◆ TEXTO DE ORIGEM ◆
● ● ● ● ● ● ●

Nada desta mistura rica de actividades, ambientes e pessoas, perdeu alguma viabilidade ou algum sentido nesta nossa nova época de megacidades e de economia globalizada e pontuada por grandes áreas de serviços automobilizadas. E quem tenha alguma dúvida sobre esta realidade bastará viver um pouco uma daquelas ruas bem vivas de um daqueles bairros bem vivos, que, felizmente, ainda marcam as nossas cidades, para interiorizar a importância que tem e que terá este fazer cidade com ruas vivas.


E só desta forma, com ruas assim, vivas e estimulantes, a cidade se poderá cumprir como “refúgio da solidariedade, nossa garantia e salvaguarda”, novamente palavras de Jaime Lerner na mesma entrevista, afinal um papel que assume uma importância renovada e muito especial em tempos de crise.



Fig. 1

Mas fazer cidade humanizada, porque marcada por ruas vivas e solidárias, não é, hoje em dia, um objectivo simples. Todos sabemos disso, porque todos conhecemos muitas ruas, que de ruas quase só têm o nome na placa toponímica, quando a têm. São ruas sem continuidade urbana, sem habitação vitalizadora, sem actividades diversificadas, sem ligações activa à cidade viva e sem uma escala formal e funcional que esteja, verdadeiramente, ao serviço do homem a pé, e de uma comunidade humana local, pelo menos, minimamente solidária e naturalmente convivial.

E é tão grave e, realmente, tão estranho este facto, desta ausência de ruas que sejam amigas do homem e sítios de cidadania, que, começa a haver um número crescente de estudiosos, técnicos e organizações técnicas e científicas (2) que se dedicam à redescoberta da cidade e da rua citadina como sítio que, antes de circuito para automóveis, foi e tem de voltar a ser sítio de homens a pé, sítio de convívio e local de vida urbana positiva. E, desde já se esclarece, que aqui não se está a voltar a seguir a perspectiva, que teve alguns amargos frutos, de uma pedonalização solta da vida urbana, mas sim um privilegiar consistente e vitalizado do uso da cidade pelo homem, servindo-se, funcionalmente, do automóvel e de todos os outros meios, com destaque para os transportes públicos amigos do ambiente, que sejam factores aliados para uma fundamental (re)vitalização urbana.


E nesta matéria parece oportuno citar Nuno Portas (3), quando referiu que: “nem uma cidade de comunidades, hoje, substitui a metrópole, nem a metrópole,... pode passar sem os outros níveis de relação que não são os bairros transformados em equivalentes a aldeias tradicionais... a cidade não é mais igual, não pode ser igual. ... A procura é diversa. A procura cultural é diversificada, não há consenso no modelo para fazer isso. Por isso é que me parece estratégico falar no espaço comum. Tentar encontrar mais depressa o consenso sobre o espaço comum, em vez de ter uma grande preocupação sobre o consenso quanto ao edificado".

● ● ● ● ● ● ●

◆ EXCERTO DE DADOS ◆

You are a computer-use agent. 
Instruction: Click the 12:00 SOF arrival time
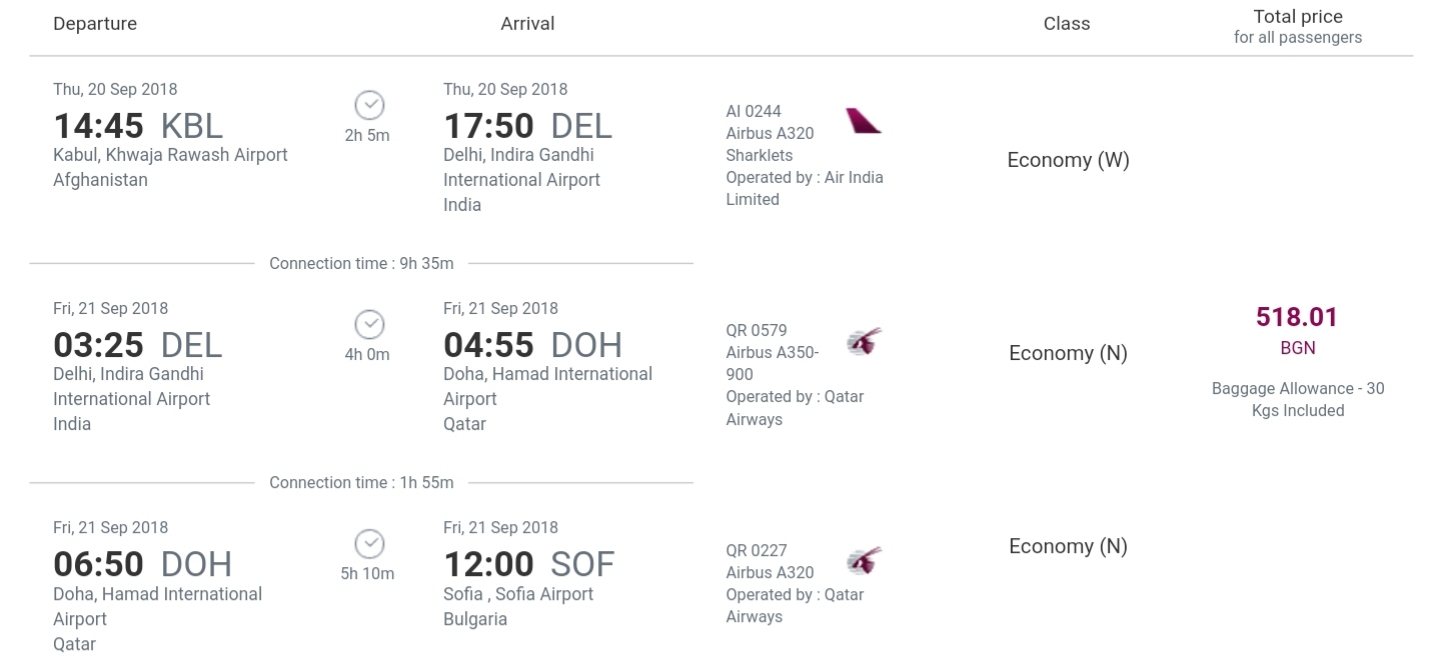(x=529, y=565)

● ● ● ● ● ● ●

◆ TAREFA A REALIZAR ◆
Cite, do texto sobre as ruas vivas na cidade, o trecho que se inicia nas palavras “E só desta forma, com” e acaba em “tempos de crise.”. Este material vem de outra fonte.

◆ TAREFA CONCLUÍDA ◆
E só desta forma, com ruas assim, vivas e estimulantes, a cidade se poderá cumprir como “refúgio da solidariedade, nossa garantia e salvaguarda”, novamente palavras de Jaime Lerner na mesma entrevista, afinal um papel que assume uma importância renovada e muito especial em tempos de crise.